I was at J & D Fitness in Las Vegas, Nevada to interview Josh Henkin, the guy behind Dynamic Variable Resistance Training (DVRT) and the Ultimate Sandbag. After being there for several minutes, I suddenly realized that J & D is a different kind of place. At first, it seems unremarkable and familiar. Like many gyms, there’s a pull up rig with rings and TRX straps, and there’s a substantial rack of kettlebells. Unlike most gyms, nearly half of the floor space is artificial turf. And then there’s that small mountain of sandbags… As it turns out, there is also only one barbell for the entire facility. But Josh, as you’ll see in our interview, makes you realize how sensible and smart this unconventional setup actually is.
Josh is tall, amiable, and damn smart. He’s been around long enough and he’s had enough success that he’s not out to constantly score points in our conversation or jump in to prove his point at every pause. His answers are thoughtful and considered. Straightforward and confident, Josh often weaves his responses into tidy narratives. It’s a gift that allows Josh to be engaging and plainspoken while explaining complex concepts.

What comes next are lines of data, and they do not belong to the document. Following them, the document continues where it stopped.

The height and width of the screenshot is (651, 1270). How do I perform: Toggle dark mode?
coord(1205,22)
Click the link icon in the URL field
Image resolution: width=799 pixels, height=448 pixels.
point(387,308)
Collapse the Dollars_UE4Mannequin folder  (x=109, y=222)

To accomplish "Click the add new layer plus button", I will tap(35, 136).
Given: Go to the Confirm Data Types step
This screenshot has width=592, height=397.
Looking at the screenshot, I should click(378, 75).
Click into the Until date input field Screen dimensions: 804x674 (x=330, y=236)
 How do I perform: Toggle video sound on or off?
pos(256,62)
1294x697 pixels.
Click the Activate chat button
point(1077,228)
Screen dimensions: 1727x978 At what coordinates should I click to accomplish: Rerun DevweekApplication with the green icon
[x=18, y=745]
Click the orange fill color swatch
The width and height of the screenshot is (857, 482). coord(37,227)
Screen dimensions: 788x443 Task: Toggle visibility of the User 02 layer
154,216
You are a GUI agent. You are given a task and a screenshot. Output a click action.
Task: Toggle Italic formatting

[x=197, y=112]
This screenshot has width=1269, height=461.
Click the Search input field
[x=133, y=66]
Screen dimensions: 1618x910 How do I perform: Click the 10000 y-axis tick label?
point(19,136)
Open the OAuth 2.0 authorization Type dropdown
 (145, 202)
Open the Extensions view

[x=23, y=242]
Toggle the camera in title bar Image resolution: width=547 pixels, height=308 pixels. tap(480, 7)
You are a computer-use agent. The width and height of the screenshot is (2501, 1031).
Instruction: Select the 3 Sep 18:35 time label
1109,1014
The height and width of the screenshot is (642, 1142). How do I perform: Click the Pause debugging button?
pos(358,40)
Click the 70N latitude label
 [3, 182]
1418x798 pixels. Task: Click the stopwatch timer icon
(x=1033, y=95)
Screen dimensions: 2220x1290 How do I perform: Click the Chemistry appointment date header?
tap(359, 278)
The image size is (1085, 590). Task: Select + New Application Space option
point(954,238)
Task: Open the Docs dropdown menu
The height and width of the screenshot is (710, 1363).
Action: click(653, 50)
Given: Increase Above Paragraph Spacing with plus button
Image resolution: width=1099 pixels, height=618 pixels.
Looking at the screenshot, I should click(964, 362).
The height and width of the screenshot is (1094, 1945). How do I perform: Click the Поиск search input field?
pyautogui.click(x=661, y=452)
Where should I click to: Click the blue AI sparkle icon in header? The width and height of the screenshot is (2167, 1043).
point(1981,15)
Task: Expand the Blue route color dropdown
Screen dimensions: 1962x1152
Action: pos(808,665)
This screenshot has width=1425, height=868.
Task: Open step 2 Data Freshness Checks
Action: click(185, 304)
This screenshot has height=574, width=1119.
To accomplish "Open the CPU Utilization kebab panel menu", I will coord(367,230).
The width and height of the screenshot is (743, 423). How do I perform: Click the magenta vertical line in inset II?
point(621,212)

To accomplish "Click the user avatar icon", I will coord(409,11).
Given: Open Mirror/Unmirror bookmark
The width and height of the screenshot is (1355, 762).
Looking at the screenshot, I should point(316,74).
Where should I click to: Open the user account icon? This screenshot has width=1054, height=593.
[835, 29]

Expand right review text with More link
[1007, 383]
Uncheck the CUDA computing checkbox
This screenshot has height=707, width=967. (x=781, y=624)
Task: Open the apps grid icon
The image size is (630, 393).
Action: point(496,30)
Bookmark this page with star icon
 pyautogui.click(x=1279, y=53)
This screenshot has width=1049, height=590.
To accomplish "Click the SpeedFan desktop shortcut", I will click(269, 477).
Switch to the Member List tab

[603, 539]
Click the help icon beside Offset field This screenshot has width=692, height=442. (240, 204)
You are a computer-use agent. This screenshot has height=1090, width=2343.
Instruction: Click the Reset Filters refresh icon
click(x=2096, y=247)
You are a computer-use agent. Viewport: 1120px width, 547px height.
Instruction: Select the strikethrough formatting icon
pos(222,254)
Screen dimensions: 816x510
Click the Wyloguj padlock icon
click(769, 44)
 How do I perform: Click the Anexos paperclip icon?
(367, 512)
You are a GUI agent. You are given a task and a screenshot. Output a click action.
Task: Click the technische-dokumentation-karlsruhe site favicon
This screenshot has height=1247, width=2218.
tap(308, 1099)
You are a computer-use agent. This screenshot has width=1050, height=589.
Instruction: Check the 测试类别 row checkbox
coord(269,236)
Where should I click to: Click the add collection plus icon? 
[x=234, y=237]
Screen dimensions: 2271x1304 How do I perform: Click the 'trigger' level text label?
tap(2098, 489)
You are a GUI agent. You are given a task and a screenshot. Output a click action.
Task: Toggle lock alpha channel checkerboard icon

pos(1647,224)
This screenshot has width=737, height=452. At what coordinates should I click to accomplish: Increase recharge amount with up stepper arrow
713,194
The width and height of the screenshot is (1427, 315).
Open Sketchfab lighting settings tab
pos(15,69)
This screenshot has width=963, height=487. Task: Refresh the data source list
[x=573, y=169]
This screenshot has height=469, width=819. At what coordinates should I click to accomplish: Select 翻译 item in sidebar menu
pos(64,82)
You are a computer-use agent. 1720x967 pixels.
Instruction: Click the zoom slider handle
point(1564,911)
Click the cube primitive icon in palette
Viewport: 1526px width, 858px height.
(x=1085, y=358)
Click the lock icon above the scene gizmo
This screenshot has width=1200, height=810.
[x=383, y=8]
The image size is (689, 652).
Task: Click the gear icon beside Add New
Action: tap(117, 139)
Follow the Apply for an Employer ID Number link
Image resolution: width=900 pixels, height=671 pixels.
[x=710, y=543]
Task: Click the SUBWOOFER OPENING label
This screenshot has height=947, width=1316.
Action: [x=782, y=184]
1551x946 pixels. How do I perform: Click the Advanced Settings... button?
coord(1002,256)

Josh is also clearly passionate about DVRT and the Ultimate Sandbag.
Believe me, I get what you’re thinking: “DVRT” is hardly the sexiest-sounding or trendiest name you can give something. And then, when it comes to the “Ultimate Sandbag,” you’re trying to imagine what the heck could possibly be “ultimate” about a sandbag? Isn’t that something like, you know, the Ultimate Cinder Block?
But hold on. You’re about to see that, in the right hands, these things are actually very interesting, progressive training tools. So much so that DVRT and the Ultimate Sandbag have been featured by Details, The Wall Street Journal, Shape, Men’s Health, Oxygen, and even Access Hollywood, and the DVRT system has been rolled out in over 80 countries with ongoing certification programs in 15. Sounds a little sexier now, doesn’t it?
In our interview, Josh explains all this. And by the end, you’ll not only understand why this is impressive stuff, you’ll be eager to try it yourself. There are also some demo videos below that will take you from theory to practice in understanding DVRT and the Ultimate Sandbag.
Because DVRT and the Ultimate Sandbag offer a complete approach that synergistically integrates a specific training tool and a comprehensive movement system, I asked Josh to also give a quick demonstration. He kindly grabbed a couple of victims to demonstrate—one of whom turned out to be the gym owner and NSCA State Director for Arizona, Doug Sheppard. (Remember that gym without barbells? Yeah, that’s where the NSCA State Director is training a new generation of outstanding coaches. But more on that in another article.)
Is DVRT be the Next Big Thing?
Day in and day out, I talk to a lot of people in the fitness industry. Quite a few suspect that gyms and fitness facilities are going to get smaller, not bigger. Just as CrossFit moved people out of big-box chain gyms, the era of big-box CrossFit and strength and conditioning gyms may be waning, as the fitness industry moves toward both more personalization and a more intimate redefinition of what a coach does. If that’s even partly true, DVRT and the Ultimate Sandbag are positioned for real success. The system is impressive in any setting, but for small facilities, garage gyms, home gyms, and any place where space is a premium, it’s not just a really sensible approach, it’s a no-brainer.